L'Academy di Confagricoltura ha raccolto alcune storie esemplari di malaburocazia applicata al settore primario. La prima è quella di Silvia Bergonzini, che ha impiegato quattro anni per la costruzione di un ricovero per gli attrezzi: 32 passaggi burocratici, 10 stop, 2 controlli, 3 cambi di dirigenti le cifre di un'odissea al termine della quale l'imprenditrice ha avuto il richiesto finanziamento (o finanzia-lento...) di 250mila euro, ma nel frattempo il 35 per cento della somma era stato eroso dai costi indiretti. La seconda storia riguarda l'acquacoltura, un settore talmente condizionato dalla burocrazia che i costi per la concessione di uno specchio d'acqua di 500mila metri quadri può variare da una regione all'altra da 2240 a 885mila euro. Per questo l'imprenditore Salvatore Puglisi Cosentino sta combattendo una battaglia dal 2004 per avere parità di condizioni rispetto ai suoi concorrenti. Sergio Ricotta arriva da Velletri (Roma) e può raccontare la felliniana vicenda dello spostamento di un ulivo da una parte all'altra della sua azienda: tra scaricabarile da un ufficio all'altro e da un ente all'altro è durata 240 giorni.

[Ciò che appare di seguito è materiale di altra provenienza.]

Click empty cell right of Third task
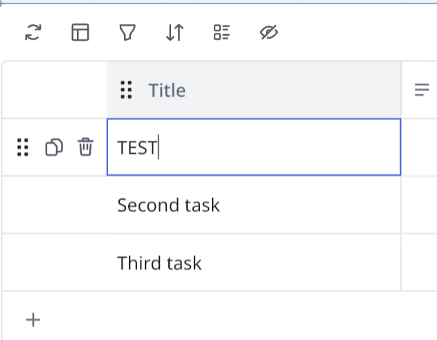 tap(419, 263)
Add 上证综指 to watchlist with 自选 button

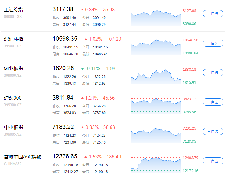213,14
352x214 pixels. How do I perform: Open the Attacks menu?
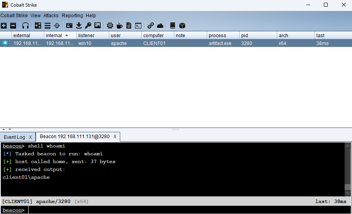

E un florivivaista si è visto recapitare una multa di 100mila euro per evasione fiscale per un errato confronto tra gli inventari di due anni successivi, peraltro nemmeno rilevante ai fini fiscali, e ha dovuto perdere tre giorni di lavoro per dimostrare le sue ragioni.
Ma la vera emergenza è che diventare imprenditore agricolo è difficilissimo, malgrado sia uno dei pochi settori in crescita.

Un giovane senza background che volesse diventare imprenditore agricolo si scontrerebbe con difficile accesso al credito, paralisi dei Piani di sviluppo rurale, strumenti di sostegno inadeguati o farraginosi. Braccia respinte dall'agricoltura.